TARGA D'ARGENTO DEL PRESIDENTE DELLA REPUBBLICA

IL MEGAFONO

A scuola di plastic free

DI: Martina Costanza

Di Alessia e Martina Costanza-Plastic-free è diventato ormai uno dei termini chiave del 2019. Significa letteralmente “liberi dalla plastica”. Se ne parla quando appaiono sui media le immagini dei pesci messi in pericolo dai rifiuti in plastica, o quelle delle isole di bottigliette e altra spazzatura che galleggiano negli oceani, inquinando e deturpando. La presa di coscienza del problema è avvenuta solo negli ultimi tempi. Un impulso fondamentale lo ha generato sicuramente Greta Thunberg, la ragazzina svedese resasi famosa per il suo sciopero scolastico per il clima seguito da milioni di ragazzi in tutto il mondo.

Ogni anno circa 8 milioni di tonnellate di plastica finiscono negli oceani, con conseguenze devastanti per la flora e la fauna marina. Se nei prossimi anni non riusciremo ad invertire questa drammatica escalation, entro il 2050 negli oceani ci sarà più plastica che pesce. 

Questo materiale infatti non degrada, ma si spezzetta fino ad arrivare a dimensioni microscopiche che possono addirittura finire nel nostro cibo e nelle bevande.

Prima che sia troppo tardi è necessario iniziare a combattere l’uso di questo materiale, creando una società completamente plastic free.

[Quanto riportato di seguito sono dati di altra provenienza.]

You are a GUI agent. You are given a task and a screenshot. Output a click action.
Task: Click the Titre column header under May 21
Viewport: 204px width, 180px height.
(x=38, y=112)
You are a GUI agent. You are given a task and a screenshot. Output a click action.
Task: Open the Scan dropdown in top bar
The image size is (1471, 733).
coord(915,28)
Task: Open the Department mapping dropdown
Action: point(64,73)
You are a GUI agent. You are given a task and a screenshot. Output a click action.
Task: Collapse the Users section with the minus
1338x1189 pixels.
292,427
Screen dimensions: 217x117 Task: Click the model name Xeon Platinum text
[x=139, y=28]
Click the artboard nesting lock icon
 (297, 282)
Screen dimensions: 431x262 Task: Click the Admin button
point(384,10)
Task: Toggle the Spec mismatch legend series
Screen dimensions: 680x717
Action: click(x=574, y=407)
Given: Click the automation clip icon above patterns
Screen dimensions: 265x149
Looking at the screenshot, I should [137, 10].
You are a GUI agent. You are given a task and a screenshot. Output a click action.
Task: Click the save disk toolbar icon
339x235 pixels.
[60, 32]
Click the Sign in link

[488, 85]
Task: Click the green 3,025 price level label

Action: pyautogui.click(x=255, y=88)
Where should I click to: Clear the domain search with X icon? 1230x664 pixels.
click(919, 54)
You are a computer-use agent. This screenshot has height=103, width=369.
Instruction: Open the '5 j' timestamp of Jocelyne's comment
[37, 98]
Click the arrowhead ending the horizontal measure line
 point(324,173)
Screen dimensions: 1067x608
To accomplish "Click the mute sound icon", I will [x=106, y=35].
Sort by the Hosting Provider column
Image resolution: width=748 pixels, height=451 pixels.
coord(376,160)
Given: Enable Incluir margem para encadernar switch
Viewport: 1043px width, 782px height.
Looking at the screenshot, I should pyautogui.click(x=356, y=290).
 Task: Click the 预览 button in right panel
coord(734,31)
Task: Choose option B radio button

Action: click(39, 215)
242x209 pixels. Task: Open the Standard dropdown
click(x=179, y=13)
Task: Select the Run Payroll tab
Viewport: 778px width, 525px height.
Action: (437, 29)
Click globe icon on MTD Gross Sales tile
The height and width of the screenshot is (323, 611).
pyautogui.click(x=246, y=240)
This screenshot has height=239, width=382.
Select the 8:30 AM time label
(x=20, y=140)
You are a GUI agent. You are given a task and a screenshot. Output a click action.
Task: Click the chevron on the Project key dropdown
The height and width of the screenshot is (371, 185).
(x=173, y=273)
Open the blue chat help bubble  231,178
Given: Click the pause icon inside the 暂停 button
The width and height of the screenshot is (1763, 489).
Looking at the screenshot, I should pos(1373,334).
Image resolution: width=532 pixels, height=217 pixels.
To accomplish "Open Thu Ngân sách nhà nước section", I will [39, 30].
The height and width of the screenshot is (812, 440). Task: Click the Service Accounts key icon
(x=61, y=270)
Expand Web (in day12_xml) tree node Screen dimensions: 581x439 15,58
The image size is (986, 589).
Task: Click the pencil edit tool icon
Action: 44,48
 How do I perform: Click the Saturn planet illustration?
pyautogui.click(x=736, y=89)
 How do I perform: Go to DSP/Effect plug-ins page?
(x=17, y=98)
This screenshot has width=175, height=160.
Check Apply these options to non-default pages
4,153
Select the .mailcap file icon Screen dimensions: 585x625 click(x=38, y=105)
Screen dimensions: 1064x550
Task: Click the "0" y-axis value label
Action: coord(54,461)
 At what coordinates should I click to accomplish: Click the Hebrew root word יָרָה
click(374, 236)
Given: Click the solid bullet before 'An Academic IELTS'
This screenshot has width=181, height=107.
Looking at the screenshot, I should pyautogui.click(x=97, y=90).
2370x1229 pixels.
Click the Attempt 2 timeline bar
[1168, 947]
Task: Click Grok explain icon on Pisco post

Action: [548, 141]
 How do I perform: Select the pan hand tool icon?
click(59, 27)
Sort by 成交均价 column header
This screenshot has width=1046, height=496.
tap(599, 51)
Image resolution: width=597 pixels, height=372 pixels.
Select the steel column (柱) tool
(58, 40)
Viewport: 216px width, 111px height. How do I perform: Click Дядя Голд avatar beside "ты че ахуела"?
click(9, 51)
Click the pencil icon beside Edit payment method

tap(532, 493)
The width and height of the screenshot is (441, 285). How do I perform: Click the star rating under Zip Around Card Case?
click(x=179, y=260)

Ma come possiamo fare a vivere liberi dalla plastica?

Non è facile perché la plastica ha veramente rivoluzionato le nostre vite: ci sono tantissimi oggetti che contengono necessariamente componenti o che sono fatti quasi interamente di plastica: computer, stampanti, smartphone e tablet e tanti altri oggetti di uso comune ne sono pieni. Occorrerà molto tempo prima che l’uomo possa liberarsi definitivamente dalla plastica. 

La sfida per tutti noi adesso non è quella di eliminare completamente la plastica, ma di ridurla in maniera significativa, sostituendola con altri materiali naturali, ecologici e sani.

La nostra scuola, dall’inizio del nuovo anno scolastico ha cominciato questo percorso, iniziato con l’eliminazione progressiva da parte di tutti noi alunni delle bottigliette di plastica sostituite da borracce in alluminio. Ovviamente è solo l’inizio di un percorso che deve diventare un vero stile di vita da attuare non solo a scuola ma in ogni luogo. Grazie all’opera di sensibilizzazione dei nostri insegnanti ci siamo accorti che possiamo modificare le nostre abitudini e che vivere senza plastica non è impossibile ma è un obiettivo alla nostra portata. Basta metterci volontà.